One of the most exciting issue, which is largely unsolved, is to understand where the structure of ecological networks comes from. Although there are simple generative models, they tend to be phenomenological rather than mechanistic. This calls for a deeper understanding of the ecological, evolutionary and stochastic constraints that act on and shape, network structure. Because this will lead to an improved knowledge of the mechanisms that regulate the existence of ecological interactions, a return to a more small-scale, species-centric understanding of networks may help solve the issues of the difficulty to sample interactions (Jordano 2016b), give additional weight to statistical models of interactions (Bartomeus et al. 2016), and help predict changes in network structure over time and space (Trøjelsgaard & Olesen 2016). It will also, hopefully, keep the amount of hand-waving about ‘complexity’ to a much lower level than at the moment.

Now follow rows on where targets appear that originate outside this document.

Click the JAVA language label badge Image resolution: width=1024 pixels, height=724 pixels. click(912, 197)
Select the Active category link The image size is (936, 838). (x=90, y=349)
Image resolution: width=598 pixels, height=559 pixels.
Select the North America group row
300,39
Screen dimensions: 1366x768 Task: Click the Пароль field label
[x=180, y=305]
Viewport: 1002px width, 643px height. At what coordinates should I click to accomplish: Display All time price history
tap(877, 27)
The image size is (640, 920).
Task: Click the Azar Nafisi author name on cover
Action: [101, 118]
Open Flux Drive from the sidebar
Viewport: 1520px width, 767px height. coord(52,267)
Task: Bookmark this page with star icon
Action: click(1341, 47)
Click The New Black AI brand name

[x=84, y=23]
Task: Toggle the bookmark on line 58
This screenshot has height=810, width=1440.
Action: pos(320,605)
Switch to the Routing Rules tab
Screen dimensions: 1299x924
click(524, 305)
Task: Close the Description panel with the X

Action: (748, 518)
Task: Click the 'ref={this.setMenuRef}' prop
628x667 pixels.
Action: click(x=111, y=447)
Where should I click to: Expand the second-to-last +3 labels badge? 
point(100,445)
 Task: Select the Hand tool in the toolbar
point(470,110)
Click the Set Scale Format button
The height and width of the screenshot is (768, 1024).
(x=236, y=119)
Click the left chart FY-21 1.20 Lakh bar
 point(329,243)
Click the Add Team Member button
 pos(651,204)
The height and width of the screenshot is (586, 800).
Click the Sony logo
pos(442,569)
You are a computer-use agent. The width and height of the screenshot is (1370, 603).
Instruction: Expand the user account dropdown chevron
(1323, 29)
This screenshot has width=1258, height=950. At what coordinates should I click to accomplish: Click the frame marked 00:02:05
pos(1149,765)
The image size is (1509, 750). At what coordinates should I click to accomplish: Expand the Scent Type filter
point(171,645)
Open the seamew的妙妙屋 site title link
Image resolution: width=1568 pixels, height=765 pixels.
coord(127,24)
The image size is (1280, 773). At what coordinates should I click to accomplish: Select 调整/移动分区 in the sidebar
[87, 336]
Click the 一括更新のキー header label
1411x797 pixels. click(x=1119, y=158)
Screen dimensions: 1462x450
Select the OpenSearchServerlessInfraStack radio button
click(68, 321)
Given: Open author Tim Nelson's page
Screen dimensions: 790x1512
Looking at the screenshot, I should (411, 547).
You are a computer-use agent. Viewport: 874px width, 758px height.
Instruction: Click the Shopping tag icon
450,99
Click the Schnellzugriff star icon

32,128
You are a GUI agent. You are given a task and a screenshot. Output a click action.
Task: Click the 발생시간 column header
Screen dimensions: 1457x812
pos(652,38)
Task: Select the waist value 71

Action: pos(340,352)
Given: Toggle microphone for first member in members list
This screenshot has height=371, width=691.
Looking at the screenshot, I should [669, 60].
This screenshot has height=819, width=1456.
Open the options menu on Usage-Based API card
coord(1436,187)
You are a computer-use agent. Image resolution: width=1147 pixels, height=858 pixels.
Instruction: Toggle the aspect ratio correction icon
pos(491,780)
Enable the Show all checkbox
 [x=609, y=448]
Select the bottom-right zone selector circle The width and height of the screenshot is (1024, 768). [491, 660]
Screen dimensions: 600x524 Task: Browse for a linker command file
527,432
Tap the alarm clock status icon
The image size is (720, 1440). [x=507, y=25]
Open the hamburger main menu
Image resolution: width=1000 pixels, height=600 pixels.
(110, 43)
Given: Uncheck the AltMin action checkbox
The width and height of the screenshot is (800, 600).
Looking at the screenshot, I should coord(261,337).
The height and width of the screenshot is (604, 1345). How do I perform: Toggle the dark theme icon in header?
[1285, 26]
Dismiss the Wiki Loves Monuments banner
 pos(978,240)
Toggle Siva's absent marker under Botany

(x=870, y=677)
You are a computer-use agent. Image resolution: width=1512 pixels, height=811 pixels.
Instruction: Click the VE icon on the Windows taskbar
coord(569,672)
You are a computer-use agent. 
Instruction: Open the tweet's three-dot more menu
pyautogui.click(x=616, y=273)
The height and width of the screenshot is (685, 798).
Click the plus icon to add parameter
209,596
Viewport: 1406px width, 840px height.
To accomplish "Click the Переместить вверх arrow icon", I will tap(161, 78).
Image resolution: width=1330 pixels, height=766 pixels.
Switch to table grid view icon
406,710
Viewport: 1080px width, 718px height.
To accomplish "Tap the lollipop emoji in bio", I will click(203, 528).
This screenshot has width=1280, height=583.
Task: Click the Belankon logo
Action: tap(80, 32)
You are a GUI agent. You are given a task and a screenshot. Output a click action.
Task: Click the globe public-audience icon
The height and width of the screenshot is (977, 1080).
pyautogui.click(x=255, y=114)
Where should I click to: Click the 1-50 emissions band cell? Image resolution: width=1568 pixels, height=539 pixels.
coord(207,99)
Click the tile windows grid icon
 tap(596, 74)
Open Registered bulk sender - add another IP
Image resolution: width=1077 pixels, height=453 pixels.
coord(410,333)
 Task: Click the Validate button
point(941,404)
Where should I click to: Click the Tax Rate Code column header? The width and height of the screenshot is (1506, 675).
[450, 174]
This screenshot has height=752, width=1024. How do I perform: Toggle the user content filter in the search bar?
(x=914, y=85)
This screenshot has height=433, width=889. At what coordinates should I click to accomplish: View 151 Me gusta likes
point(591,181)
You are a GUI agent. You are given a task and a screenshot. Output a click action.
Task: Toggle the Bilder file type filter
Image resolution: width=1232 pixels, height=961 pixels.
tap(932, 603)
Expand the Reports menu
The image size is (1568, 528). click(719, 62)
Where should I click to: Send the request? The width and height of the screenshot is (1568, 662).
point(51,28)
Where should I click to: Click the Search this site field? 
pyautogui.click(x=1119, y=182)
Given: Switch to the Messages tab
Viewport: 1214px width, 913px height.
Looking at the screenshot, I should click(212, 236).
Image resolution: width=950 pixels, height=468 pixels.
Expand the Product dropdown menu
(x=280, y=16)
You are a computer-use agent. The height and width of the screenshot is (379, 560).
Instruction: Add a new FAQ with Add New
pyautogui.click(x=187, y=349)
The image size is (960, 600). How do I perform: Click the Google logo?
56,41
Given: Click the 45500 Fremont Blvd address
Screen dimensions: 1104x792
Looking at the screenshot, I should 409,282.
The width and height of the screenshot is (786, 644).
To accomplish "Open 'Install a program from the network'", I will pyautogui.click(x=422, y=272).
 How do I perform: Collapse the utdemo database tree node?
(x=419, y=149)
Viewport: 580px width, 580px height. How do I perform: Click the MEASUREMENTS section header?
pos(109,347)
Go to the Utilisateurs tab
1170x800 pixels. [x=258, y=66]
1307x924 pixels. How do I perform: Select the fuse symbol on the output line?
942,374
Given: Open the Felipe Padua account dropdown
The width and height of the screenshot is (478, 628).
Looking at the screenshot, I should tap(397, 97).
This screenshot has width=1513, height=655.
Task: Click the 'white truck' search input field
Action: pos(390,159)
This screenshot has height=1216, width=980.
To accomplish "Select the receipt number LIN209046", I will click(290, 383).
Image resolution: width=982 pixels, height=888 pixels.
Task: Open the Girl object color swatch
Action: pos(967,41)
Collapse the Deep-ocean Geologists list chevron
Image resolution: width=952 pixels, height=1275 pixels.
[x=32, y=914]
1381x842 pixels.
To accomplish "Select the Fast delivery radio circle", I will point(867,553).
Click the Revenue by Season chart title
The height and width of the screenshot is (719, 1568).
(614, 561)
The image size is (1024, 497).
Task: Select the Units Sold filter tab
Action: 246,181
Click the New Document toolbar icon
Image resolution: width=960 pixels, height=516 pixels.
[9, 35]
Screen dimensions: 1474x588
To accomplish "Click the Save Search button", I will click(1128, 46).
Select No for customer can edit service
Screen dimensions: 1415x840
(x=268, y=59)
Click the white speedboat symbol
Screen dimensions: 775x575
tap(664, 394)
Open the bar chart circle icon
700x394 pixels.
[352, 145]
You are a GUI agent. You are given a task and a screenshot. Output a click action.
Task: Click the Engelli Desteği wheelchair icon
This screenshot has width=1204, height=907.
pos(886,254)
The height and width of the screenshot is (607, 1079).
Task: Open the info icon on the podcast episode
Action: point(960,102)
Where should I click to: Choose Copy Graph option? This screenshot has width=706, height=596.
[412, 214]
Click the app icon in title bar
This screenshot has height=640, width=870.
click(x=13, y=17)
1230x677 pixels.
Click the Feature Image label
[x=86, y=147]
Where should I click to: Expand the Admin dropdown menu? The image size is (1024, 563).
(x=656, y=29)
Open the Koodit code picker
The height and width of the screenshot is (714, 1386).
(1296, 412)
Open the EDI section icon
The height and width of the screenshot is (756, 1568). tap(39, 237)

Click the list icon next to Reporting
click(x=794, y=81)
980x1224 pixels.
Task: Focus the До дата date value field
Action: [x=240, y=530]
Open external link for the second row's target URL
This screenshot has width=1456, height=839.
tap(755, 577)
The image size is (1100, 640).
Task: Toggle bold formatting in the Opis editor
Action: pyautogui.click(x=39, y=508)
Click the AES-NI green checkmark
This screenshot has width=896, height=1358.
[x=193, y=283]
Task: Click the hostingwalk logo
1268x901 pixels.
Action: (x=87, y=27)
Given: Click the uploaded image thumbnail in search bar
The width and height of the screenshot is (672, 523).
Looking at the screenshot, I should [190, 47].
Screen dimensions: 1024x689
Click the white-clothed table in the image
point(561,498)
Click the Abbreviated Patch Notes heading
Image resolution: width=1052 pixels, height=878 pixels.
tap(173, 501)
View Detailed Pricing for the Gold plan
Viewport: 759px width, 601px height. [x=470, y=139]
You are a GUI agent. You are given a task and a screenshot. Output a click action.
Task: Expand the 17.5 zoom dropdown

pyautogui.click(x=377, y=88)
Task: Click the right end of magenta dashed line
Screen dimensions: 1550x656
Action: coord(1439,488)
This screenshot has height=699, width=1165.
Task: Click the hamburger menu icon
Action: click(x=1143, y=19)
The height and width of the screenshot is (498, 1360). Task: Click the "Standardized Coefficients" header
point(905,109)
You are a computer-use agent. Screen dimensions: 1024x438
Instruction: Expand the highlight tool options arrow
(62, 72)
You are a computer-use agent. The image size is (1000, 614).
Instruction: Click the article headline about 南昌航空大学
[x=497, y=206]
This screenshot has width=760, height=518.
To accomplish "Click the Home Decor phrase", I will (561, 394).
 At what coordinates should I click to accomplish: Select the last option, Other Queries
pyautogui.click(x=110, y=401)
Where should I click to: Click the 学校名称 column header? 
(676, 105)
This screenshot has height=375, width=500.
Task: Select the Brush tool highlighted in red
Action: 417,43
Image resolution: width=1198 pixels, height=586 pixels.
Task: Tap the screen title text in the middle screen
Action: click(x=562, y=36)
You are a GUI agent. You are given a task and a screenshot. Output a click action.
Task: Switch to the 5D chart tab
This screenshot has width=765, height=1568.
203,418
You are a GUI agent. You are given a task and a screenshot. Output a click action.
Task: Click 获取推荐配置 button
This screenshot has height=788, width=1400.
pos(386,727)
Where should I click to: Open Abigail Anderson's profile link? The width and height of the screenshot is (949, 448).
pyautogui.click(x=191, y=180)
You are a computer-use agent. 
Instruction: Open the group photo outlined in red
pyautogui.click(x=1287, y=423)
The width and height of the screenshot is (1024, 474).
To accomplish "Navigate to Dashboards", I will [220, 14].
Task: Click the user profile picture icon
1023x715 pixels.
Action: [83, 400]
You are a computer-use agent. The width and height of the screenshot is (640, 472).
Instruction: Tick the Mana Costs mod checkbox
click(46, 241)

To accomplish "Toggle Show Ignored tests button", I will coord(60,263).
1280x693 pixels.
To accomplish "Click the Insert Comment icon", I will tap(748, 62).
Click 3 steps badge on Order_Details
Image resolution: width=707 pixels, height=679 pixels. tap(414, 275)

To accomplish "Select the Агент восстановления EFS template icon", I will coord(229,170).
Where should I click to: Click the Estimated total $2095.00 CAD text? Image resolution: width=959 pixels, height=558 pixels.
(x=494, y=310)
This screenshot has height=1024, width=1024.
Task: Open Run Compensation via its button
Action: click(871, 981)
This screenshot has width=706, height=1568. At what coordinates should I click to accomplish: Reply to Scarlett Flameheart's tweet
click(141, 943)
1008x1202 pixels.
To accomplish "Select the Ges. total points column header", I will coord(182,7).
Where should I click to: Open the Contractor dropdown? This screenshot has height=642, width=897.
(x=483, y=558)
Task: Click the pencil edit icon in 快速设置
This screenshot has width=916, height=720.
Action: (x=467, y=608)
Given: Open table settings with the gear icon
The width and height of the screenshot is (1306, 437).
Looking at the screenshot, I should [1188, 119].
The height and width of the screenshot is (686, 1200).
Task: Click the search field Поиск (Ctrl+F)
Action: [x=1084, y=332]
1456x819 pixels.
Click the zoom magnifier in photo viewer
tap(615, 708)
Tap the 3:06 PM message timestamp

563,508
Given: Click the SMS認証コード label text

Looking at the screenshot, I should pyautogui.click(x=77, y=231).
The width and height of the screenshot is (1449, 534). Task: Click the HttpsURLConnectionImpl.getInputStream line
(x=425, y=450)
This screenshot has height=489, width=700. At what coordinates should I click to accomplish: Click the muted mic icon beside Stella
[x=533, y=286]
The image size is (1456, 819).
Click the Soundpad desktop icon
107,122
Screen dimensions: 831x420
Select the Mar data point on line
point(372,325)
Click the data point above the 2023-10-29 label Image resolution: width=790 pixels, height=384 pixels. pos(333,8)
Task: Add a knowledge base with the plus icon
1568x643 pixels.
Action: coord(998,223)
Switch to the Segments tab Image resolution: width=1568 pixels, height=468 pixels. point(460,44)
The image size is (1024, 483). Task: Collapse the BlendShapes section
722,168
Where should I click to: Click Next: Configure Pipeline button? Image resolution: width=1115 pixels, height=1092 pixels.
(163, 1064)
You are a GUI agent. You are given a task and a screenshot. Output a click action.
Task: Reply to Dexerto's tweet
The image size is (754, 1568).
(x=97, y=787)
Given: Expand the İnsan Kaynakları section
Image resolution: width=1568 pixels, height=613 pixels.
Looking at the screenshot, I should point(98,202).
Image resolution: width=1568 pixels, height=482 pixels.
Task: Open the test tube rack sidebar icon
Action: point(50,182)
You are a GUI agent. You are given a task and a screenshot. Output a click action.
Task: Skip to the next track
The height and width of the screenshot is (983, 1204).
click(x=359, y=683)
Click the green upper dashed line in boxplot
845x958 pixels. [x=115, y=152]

These are exciting times to practice network ecology, as we are slowly but surely moving out of the descriptive phase and into an era of understanding and prediction. As Jordano (2016a) recently pointed out, the study of networks essentially re-purposes the study of biodiversity by linking species together through their interactions. This contrasts to other analysis paradigms geared towards measuring community structure (e.g. Legendre & Legendre 2012) that tend to treat species as disconnected, discrete and independent entities. As networks provide an additional layer of information by making relationships between species explicit, approaches grounded in network science and graph theory ready to have the potential to transform the way we approach community ecology (Bascompte & Jordano 2007). By overcoming the incorrect assumption of treating species as disconnected entities, the central tenet of network ecology is that this level of observation – although less familiar than standard approaches to community ecology – is ultimately a more accurate reflection of the natural world.